The tides did the measuring for us. When an ice sheet retreats, it rises and falls with the ocean twice a day. Each time it rests on the seafloor at low tide, it pushes sediment into a ridge. Two tides, two ridges, every single day. The spacing between them tells you exactly how far the ice retreated in 24 hours.
And you found these ridges on the Norwegian seafloor?
Yes. They're preserved there like tree rings, except instead of recording years, they record days of ice sheet collapse. The Scandinavian Ice Sheet left this detailed archive behind.
Why does it matter that Thwaites Glacier is four kilometers from a flat bed?
Because flat beds are the danger zones. On steep terrain, ice sheets cling to the rock. On flat ground, they barely grip at all. Once they start floating, they can move 600 meters in a single day. Thwaites is approaching that threshold.

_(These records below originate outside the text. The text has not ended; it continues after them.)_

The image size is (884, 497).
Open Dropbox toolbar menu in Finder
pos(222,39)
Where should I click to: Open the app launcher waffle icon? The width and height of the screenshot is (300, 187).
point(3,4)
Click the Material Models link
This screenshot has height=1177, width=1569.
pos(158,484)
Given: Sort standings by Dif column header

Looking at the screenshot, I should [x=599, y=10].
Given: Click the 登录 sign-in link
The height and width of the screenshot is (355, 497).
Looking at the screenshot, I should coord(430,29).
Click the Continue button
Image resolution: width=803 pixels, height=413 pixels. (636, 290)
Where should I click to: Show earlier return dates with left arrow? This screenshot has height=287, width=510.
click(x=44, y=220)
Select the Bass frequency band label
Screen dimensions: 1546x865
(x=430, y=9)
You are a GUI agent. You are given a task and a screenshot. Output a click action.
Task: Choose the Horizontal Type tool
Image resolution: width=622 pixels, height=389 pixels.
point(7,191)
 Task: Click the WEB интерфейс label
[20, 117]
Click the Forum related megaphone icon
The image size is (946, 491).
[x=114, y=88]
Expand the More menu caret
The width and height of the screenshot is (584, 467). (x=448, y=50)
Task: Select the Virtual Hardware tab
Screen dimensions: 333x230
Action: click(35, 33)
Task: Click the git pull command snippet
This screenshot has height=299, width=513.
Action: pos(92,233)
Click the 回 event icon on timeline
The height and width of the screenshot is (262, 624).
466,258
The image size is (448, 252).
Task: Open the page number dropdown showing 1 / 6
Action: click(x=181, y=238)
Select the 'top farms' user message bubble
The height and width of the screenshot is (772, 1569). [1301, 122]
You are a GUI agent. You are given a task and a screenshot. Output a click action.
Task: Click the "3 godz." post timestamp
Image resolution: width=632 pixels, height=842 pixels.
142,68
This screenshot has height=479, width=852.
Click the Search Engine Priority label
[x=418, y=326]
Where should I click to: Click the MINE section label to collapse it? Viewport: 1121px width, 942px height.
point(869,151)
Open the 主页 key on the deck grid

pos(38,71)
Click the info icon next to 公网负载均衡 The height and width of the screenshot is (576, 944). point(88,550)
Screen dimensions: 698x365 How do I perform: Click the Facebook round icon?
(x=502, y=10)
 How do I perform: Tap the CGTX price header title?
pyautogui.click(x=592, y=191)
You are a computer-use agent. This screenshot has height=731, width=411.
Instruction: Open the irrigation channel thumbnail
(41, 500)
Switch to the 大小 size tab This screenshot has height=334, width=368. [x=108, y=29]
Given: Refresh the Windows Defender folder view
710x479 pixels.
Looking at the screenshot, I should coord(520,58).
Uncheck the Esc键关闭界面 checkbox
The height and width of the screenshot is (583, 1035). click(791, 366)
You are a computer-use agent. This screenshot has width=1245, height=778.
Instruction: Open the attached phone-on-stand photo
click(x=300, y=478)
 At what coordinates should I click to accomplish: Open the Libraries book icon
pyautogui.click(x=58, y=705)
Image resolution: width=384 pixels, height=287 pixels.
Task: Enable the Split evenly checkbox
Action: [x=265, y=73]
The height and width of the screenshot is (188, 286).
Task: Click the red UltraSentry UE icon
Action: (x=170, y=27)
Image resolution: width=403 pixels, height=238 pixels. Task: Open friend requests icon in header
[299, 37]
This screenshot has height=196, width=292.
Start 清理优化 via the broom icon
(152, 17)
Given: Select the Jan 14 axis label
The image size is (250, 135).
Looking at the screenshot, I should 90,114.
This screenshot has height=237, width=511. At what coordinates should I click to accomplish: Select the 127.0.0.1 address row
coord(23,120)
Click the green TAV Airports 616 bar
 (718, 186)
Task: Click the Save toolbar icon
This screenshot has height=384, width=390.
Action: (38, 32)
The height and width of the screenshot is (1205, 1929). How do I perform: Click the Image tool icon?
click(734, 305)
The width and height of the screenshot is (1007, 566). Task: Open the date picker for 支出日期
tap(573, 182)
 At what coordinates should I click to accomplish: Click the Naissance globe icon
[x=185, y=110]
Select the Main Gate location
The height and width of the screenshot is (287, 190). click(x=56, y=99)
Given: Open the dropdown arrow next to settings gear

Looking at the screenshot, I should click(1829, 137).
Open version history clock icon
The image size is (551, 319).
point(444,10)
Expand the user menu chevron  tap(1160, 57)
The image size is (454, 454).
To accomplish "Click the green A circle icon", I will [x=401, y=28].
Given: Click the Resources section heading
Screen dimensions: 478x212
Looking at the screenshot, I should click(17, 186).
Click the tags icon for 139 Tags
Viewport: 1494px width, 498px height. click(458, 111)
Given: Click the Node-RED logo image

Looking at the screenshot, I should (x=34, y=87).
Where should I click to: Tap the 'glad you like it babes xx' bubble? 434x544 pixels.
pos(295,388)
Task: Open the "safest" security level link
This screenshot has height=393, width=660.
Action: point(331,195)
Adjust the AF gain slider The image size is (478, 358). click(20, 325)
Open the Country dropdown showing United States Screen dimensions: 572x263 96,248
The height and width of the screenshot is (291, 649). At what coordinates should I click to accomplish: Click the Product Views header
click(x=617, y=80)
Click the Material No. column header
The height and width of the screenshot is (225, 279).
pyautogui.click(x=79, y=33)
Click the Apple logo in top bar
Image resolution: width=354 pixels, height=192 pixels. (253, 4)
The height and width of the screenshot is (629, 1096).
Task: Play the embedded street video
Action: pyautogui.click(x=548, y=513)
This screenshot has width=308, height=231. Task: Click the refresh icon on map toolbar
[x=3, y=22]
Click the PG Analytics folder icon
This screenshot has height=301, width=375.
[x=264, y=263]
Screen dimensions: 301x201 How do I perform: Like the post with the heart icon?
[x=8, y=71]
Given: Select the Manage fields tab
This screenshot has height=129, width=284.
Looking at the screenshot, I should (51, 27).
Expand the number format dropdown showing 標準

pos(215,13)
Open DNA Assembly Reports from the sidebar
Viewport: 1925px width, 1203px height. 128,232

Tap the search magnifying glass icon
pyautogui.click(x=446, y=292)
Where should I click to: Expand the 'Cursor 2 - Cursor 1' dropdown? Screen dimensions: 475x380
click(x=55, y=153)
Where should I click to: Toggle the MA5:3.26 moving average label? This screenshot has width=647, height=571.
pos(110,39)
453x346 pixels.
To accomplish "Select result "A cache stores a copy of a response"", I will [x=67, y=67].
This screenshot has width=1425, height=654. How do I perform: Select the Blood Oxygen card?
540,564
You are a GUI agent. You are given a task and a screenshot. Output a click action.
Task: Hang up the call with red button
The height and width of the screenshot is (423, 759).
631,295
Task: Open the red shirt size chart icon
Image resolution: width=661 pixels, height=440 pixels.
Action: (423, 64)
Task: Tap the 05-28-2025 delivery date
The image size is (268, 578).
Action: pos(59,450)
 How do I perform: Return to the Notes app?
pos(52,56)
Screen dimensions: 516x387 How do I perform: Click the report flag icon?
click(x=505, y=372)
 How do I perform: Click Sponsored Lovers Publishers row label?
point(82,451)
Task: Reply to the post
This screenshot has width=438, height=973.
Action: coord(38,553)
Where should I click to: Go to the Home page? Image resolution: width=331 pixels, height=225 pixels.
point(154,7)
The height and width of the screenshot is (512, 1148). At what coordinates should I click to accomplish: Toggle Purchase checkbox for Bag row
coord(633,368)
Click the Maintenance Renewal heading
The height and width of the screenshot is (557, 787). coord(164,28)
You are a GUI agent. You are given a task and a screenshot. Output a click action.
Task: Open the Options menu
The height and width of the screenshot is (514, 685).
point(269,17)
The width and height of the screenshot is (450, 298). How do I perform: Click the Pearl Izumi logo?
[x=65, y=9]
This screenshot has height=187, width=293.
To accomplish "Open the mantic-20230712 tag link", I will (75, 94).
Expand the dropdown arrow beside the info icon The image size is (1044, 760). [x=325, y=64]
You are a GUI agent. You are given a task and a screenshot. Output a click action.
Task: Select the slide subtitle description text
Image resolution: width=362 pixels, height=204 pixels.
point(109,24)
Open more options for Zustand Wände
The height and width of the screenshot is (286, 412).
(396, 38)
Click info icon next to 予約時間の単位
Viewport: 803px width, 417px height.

Could that actually happen soon?
The research suggests it's possible under current melting rates. We don't know when, but the conditions are aligning. That's why this matters now.
What happens if Thwaites collapses?
It doesn't just disappear. Its collapse destabilizes the ice behind it, like dominoes. The entire drainage basin could follow, raising sea levels by 65 centimeters. That's not catastrophic on a geological timescale, but for cities built at sea level, it's transformative.
So we're watching a slow-motion disaster unfold?
We're watching a system approach a tipping point. The ice sheet isn't moving yet, but the ground beneath it is changing. When it does move, it may move faster than we can adapt.